# Great Bucks Steam Rally 2012



## clive1821 (Mar 27, 2010)

I'm looking at organizing a small rally at this event again after a very nice had by all this year, and before I start the ball rolling just looking if many people would be interested? the Basics are the site is located in a village called Shabbington, Bucks. HP18 9HN, between Thame and Oxford. The date is the weekend of Friday 3rd, Saturday 4th & Sunday 5th August 2012, the site has no electric or showers etc but has access to water and porta loos, they are looking at a cost of around £32.00 per van for the weekend includes entrance for 2 adults and 2 or 3 children to the show ground. In the past I have found the show very interesting with many steam engines and plenty of other shows that would interest the family. Any comments?

http://www.greatbucks.org.uk/index.html this years web site has not been started as yet but gives you an idea


----------



## bognormike (May 10, 2005)

Hi Clive

we'd be interested again - we had a good time this year, I'm sure the grandchildren will like it again 8)


----------



## clive1821 (Mar 27, 2010)

ok mike ta hope you guys are ok?


----------



## andrewball1000 (Oct 16, 2009)

Yes Clive I am up for that.
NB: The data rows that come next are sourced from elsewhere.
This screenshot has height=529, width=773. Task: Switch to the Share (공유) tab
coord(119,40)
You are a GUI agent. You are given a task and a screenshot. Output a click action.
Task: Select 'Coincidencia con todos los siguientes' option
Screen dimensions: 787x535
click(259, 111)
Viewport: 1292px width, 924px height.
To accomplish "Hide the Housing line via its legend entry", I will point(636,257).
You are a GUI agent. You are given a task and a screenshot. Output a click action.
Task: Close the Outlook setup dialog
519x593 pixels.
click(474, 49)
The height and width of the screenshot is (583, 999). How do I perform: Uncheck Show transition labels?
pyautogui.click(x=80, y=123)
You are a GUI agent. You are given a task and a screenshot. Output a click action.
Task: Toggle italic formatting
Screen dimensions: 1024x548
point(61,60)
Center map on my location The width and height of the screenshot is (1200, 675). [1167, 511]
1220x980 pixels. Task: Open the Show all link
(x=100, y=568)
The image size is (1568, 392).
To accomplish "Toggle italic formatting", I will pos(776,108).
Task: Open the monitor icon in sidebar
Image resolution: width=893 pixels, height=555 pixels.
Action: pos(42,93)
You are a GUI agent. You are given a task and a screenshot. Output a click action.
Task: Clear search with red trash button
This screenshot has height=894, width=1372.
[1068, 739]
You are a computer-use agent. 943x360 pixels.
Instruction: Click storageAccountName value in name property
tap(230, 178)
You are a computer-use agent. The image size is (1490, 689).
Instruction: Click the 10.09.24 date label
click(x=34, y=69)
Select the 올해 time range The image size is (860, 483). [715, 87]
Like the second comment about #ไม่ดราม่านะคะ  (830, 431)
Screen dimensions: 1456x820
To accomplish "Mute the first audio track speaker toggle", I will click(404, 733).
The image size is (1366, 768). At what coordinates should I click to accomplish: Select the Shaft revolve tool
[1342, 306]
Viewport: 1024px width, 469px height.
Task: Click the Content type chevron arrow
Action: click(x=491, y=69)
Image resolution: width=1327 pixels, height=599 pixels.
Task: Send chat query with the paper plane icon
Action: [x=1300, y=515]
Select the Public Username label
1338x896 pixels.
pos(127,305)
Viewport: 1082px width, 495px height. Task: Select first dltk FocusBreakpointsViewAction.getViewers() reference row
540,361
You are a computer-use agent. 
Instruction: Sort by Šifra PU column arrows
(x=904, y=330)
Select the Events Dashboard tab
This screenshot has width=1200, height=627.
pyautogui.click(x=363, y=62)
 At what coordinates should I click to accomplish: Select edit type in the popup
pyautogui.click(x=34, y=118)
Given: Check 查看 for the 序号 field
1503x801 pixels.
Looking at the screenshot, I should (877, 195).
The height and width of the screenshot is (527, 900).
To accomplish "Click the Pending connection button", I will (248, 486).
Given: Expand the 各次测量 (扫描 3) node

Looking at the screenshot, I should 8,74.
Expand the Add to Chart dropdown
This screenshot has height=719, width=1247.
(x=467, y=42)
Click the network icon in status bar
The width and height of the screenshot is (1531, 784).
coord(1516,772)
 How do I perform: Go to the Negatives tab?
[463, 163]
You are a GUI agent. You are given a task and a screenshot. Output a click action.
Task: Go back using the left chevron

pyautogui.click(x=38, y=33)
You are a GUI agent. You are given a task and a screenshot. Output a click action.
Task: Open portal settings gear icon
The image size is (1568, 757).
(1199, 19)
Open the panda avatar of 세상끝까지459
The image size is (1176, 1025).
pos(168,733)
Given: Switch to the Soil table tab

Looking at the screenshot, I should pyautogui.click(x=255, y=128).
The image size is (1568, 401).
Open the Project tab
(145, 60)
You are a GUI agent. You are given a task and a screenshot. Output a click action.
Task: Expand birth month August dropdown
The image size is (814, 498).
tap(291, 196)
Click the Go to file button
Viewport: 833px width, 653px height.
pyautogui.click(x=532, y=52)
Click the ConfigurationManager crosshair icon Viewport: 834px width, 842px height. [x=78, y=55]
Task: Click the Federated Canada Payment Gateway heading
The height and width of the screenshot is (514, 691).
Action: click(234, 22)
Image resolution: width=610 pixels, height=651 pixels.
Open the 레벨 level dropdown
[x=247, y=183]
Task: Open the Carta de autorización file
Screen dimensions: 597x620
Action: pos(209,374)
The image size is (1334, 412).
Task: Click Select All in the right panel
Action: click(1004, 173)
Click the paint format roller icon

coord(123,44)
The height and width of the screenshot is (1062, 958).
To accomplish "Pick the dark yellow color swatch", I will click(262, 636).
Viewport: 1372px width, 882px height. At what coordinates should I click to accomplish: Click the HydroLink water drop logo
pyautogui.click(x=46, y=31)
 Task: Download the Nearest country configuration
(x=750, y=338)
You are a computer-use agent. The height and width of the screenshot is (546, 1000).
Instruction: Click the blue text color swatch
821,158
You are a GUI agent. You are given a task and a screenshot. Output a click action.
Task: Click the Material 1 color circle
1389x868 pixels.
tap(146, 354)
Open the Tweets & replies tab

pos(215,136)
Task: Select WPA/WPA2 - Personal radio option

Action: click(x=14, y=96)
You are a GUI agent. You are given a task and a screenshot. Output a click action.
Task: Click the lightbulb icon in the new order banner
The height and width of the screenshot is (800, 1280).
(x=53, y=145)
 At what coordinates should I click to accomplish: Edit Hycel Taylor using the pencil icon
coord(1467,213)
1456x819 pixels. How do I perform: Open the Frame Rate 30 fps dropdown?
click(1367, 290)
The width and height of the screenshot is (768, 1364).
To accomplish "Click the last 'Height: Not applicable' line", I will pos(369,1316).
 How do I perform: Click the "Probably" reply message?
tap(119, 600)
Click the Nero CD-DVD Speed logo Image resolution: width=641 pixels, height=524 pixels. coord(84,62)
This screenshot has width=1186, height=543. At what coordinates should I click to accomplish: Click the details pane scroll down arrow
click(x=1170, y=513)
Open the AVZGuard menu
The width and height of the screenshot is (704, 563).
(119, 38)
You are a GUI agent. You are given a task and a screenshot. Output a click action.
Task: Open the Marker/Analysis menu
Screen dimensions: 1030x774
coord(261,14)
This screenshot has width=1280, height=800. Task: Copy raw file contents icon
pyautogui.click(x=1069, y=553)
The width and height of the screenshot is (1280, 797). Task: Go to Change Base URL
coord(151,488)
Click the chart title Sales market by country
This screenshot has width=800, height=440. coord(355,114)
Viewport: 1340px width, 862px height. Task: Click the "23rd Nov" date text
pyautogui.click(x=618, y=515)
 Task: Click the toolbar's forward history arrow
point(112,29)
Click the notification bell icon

I had a great time last visit. Thanks for organising it.
regards
Andrew


----------



## IanA (Oct 30, 2010)

I'd like to express an interest - we haven't done any rallies yet, but do attend shows with my classic car.


----------



## bognormike (May 10, 2005)

IanA said:


> I'd like to express an interest - we haven't done any rallies yet, but do attend shows with my classic car.


ian

they have a large classic cars section there


----------



## leltel (Jul 27, 2010)

We too are interested, never know what weekends Terry has to work though until nearer the time so cannot be a definate
Lesley


----------



## JollyJack (Aug 14, 2005)

Hi Clive - count us in again - great time last year


----------



## gaspode (May 9, 2005)

Hi Clive

It clashed with the Cheddar rally last year but hopefully we'll be able to get there in 2012.


----------



## clive1821 (Mar 27, 2010)

Thanks all I'm just waiting for the event organizers to confirm the dates and if we are ok to attend, can't see any reason why not but just best to get the conformation as soon as I have a reply i'll then post the rally details..... thanks all for the interest....


----------



## pneumatician (May 1, 2005)

Sounds like a good idea having missed both this and Cheddar this year.

Steve


----------



## lindyloot (May 20, 2007)

All being well we'd love to do this again
Rich and Lin


----------



## clive1821 (Mar 27, 2010)

Hi everyone just a reminder the shabbingdon steam rally is comeing up soon, as far as i understand the rally is still on even with all this rain.... the rally fields are still soft but there's still plenty of tractors to pull us out if its needed :roll: 

there is still plenty of space for anyone who wants to come and join us all.... the closeing date is 31st July to help the organisers to get the space we need.....

looking forward to seeing you all


Clive


----------



## bognormike (May 10, 2005)

Hi Clive

feeling reasonably confident here, so have confirmed now. All we need now is some sunshine!


----------



## andrewball1000 (Oct 16, 2009)

Hi Clive

yes I can confirm too. looking forward to it.

Andrew


----------



## clive1821 (Mar 27, 2010)

Ok guys thanks for that..... I'll be in touch about a week before with contact detail etc...

Best regards,



Clive


----------